- AIM OF THE EXERCISE:
Reproduce the cardiac arrest case report below word for word, in full.
[[ PROVIDED TEXT open ]]
A 56-year-old male was walking into his place of work when he suddenly collapsed in the parking lot. He was found by a co-worker who happened to be a registered nurse. She initiated bystander compressions while the public access automatic external defibrillator (AED) was obtained from the place of business.
Prior to the arrival of the AED at the patient’s side, firefighter BLS first response and a paramedic level ambulance were on the scene (with a 9-1-1 phone ring to arrival interval of five minutes and 11 seconds). An advanced practice paramedic arrived two minutes later, carrying normal saline IV fluids chilled at 2° C.
The airway was managed with a bag-valve mask (BVM). Bilateral tibial intraosseous (IO) needles were placed via an EZ-IO device and infused with chilled saline, and the defibrillator applied during continuous chest compressions (see Figure 1, below). The patient had return of spontaneous circulation (ROSC) after the first defibrillation with a total estimated down time of less than 10 minutes. Airway management was continued with the BVM, and the post-resuscitation 12-lead ECG demonstrated an obvious ST-elevation myocardial infarction (STEMI) (See Figure 2).
The patient was emergently transported to a post-resuscitation center 30 minutes from the scene. While en route, he became combative but non-purposeful in his movements. He received 10 mg of midazolam and 1,700 mL of chilled saline, and was discovered to have thermal burns on his back and posterior arms from the hot asphalt of the parking lot where he collapsed.
[[ PROVIDED TEXT closed ]]
[[ EXTRACTED DATA open ]]
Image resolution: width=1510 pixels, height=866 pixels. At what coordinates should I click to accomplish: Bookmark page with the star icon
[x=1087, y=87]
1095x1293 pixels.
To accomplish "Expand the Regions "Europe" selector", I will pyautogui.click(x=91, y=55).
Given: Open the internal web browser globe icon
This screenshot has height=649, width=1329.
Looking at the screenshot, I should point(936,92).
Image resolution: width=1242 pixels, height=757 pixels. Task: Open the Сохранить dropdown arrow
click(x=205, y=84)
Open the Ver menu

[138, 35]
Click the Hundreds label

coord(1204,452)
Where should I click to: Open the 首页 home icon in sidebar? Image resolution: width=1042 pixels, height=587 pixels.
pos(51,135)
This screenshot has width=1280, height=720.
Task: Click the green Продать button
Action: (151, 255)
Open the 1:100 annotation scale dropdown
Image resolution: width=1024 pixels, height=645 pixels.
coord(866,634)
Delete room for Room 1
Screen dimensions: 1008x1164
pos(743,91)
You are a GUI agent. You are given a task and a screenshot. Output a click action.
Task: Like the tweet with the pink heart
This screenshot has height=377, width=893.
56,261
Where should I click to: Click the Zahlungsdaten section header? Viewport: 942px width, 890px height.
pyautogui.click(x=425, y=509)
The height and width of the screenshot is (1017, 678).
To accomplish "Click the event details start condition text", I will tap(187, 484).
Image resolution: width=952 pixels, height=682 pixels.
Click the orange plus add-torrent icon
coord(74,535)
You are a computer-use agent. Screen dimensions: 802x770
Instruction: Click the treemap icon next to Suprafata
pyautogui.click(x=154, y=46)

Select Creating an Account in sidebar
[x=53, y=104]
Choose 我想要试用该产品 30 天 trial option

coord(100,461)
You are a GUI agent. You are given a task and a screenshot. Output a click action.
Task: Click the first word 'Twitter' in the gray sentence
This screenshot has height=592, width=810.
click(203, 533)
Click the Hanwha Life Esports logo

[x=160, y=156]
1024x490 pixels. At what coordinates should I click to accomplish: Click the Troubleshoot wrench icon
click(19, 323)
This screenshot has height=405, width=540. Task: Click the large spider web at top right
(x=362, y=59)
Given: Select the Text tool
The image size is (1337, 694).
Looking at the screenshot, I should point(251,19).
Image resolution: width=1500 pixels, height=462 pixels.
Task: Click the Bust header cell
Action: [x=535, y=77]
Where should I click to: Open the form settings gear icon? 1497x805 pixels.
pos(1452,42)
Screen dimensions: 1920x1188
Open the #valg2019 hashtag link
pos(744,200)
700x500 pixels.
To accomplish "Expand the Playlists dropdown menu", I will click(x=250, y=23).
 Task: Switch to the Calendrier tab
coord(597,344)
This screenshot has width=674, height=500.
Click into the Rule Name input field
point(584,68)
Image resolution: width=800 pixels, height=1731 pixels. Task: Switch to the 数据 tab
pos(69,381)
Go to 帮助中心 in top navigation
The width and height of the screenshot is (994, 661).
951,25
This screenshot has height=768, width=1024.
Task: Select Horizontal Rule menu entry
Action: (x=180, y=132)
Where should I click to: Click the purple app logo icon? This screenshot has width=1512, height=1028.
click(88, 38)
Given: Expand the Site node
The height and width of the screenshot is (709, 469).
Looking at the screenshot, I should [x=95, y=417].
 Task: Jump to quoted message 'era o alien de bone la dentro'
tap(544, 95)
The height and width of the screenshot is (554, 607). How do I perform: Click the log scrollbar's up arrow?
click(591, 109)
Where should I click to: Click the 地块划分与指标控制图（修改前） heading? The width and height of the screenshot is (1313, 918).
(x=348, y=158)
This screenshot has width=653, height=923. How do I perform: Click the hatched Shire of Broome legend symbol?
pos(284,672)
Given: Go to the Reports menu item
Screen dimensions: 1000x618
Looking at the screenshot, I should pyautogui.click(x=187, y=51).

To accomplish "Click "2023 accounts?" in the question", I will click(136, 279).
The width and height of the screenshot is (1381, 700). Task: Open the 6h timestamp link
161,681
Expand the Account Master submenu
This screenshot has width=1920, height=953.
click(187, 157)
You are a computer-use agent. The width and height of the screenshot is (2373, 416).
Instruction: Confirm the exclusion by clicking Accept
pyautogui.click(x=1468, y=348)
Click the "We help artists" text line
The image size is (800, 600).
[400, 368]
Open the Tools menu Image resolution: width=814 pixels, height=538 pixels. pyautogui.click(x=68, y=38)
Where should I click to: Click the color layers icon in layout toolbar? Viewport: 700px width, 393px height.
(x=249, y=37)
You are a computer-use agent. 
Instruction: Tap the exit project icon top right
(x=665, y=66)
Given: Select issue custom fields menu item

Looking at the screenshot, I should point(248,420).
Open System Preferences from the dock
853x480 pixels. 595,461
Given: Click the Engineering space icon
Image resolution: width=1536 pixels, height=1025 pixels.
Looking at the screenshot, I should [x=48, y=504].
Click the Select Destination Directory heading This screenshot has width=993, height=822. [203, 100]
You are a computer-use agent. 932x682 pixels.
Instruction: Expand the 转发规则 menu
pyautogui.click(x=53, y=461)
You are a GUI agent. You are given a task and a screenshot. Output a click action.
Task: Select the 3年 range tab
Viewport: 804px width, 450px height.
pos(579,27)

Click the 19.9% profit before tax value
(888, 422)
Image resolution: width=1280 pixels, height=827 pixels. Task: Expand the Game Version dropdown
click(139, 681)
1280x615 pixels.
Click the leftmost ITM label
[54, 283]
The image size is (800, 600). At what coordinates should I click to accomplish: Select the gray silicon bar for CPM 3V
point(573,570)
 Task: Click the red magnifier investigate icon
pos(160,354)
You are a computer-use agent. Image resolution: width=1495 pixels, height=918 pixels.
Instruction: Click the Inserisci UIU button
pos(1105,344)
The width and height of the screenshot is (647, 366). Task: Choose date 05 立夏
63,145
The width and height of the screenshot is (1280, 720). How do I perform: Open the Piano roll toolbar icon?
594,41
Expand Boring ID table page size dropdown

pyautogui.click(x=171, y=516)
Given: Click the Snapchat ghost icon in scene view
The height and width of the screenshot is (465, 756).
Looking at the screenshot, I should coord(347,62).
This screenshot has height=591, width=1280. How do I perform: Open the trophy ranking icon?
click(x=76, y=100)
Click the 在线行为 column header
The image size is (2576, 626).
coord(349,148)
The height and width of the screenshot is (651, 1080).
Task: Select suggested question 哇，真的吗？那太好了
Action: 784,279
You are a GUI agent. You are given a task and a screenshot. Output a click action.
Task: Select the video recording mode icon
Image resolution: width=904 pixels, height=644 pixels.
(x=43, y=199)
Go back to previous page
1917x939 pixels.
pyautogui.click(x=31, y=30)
[[ EXTRACTED DATA closed ]]
- YOUR SOLUTION:
A 56-year-old male was walking into his place of work when he suddenly collapsed in the parking lot. He was found by a co-worker who happened to be a registered nurse. She initiated bystander compressions while the public access automatic external defibrillator (AED) was obtained from the place of business.
Prior to the arrival of the AED at the patient’s side, firefighter BLS first response and a paramedic level ambulance were on the scene (with a 9-1-1 phone ring to arrival interval of five minutes and 11 seconds). An advanced practice paramedic arrived two minutes later, carrying normal saline IV fluids chilled at 2° C.
The airway was managed with a bag-valve mask (BVM). Bilateral tibial intraosseous (IO) needles were placed via an EZ-IO device and infused with chilled saline, and the defibrillator applied during continuous chest compressions (see Figure 1, below). The patient had return of spontaneous circulation (ROSC) after the first defibrillation with a total estimated down time of less than 10 minutes. Airway management was continued with the BVM, and the post-resuscitation 12-lead ECG demonstrated an obvious ST-elevation myocardial infarction (STEMI) (See Figure 2).
The patient was emergently transported to a post-resuscitation center 30 minutes from the scene. While en route, he became combative but non-purposeful in his movements. He received 10 mg of midazolam and 1,700 mL of chilled saline, and was discovered to have thermal burns on his back and posterior arms from the hot asphalt of the parking lot where he collapsed.